=== Section Start ===
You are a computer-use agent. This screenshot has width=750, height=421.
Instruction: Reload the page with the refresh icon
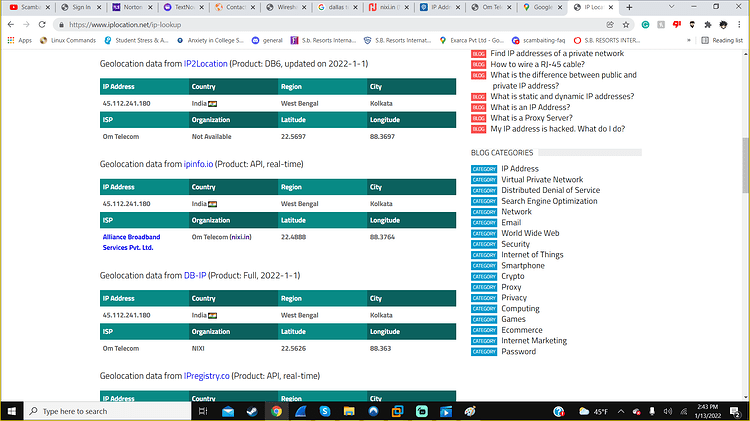point(42,24)
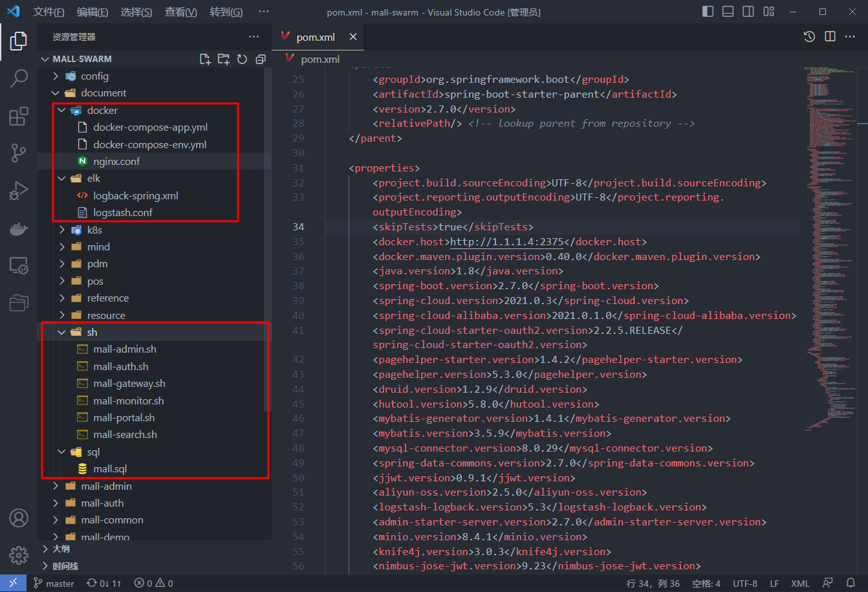
Task: Open the Source Control view
Action: pyautogui.click(x=19, y=153)
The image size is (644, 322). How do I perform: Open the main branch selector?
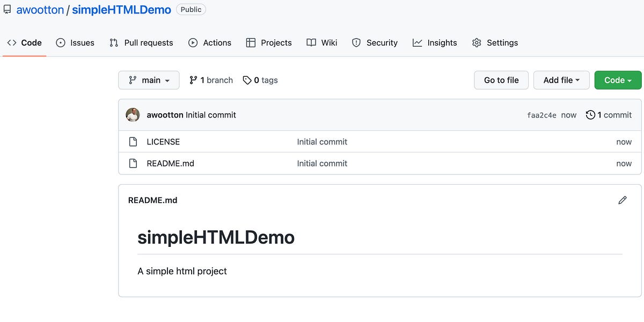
=== Section End ===
_Directions:_
Every word of the material, and none of its pictures, should be set down again.

_Solution to the exercise:_
You are a computer-use agent. This screenshot has width=750, height=421.
Instruction: Reload the page with the refresh icon
point(42,24)
Task: Open the Source Control view
Action: pyautogui.click(x=19, y=153)
The image size is (644, 322). How do I perform: Open the main branch selector?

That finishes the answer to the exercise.